Limit distributions for cycles of random parking functions
J. E. Paguyo, Mei Yin
TL;DR
This paper analyzes the asymptotic cycle structure of uniformly random parking functions by embedding them into mapping/digraph models and establishing an equivalence of ensembles with random mappings. It provides explicit enumerative formulas for the number of parking functions with a fixed number of cyclic points, proves that the scaled number of cyclic points converges to a Rayleigh(1) distribution, and derives the classical trio of limit theorems (law of large numbers, central limit theorem, large deviation principle) for the number of cycles, including the asymptotic mean of the r-th longest cycle. The results extend to prime parking functions with identical asymptotics, offering a comprehensive probabilistic picture of cyclic structure and longest cycles in this combinatorial model. These findings illuminate the connections between parking functions, mappings, and Poisson–Dirichlet-type limits, and open avenues for deeper analysis of tree components and connected components within parking function digraphs.
Abstract
We study the asymptotic behavior of cycles of uniformly random parking functions.

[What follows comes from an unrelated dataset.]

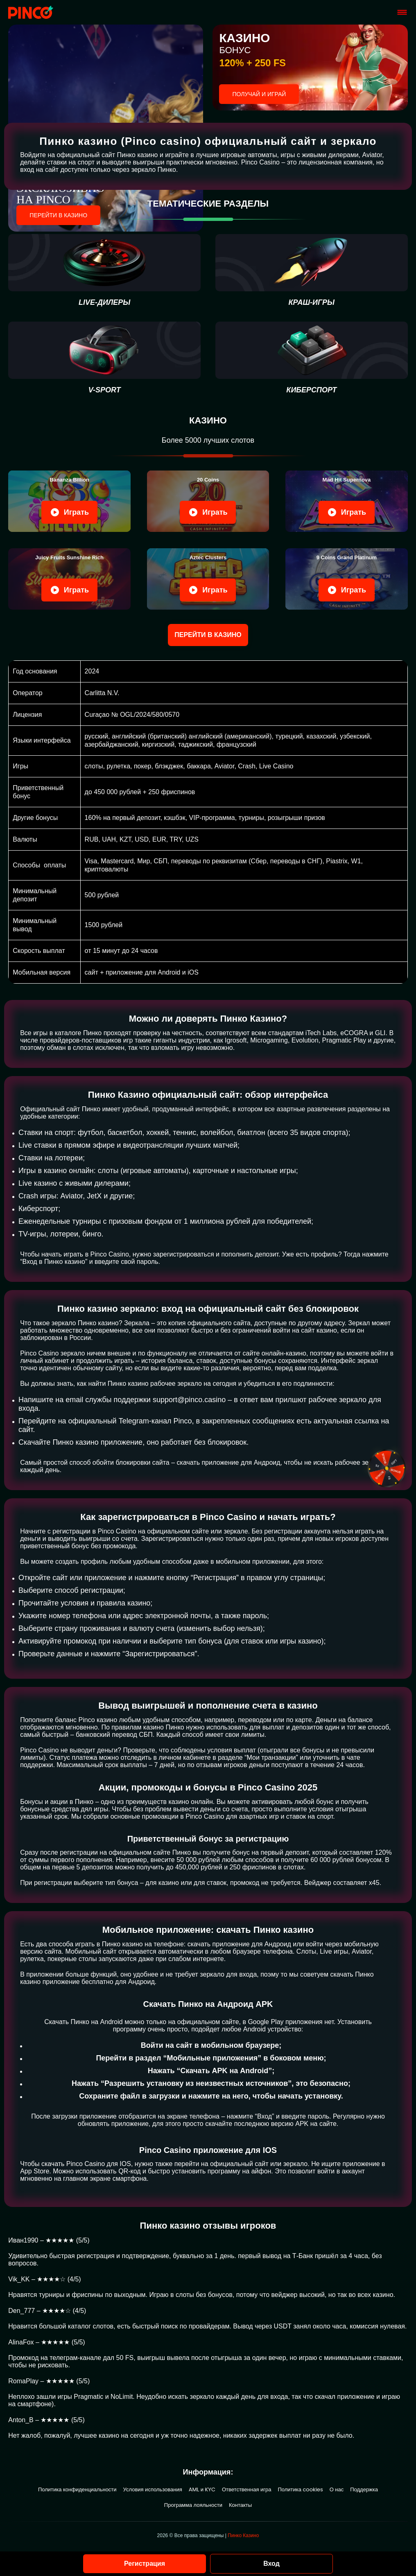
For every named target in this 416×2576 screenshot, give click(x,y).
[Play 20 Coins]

Our results are multifold: we obtain an explicit formula for the number of parking functions with a prescribed number of cyclic points and show that the scaled number of cyclic points of a random parking function is asymptotically Rayleigh distributed; we establish the classical trio of limit theorems (law of large numbers, central limit theorem, large deviation principle) for the number of cycles in a random parking function; we also compute the asymptotic mean of the length of the $r$th longest cycle in a random parking function for all valid $r$. A variety of tools from probability theory and combinatorics are used in our investigation. Corresponding results for the class of prime parking functions are obtained.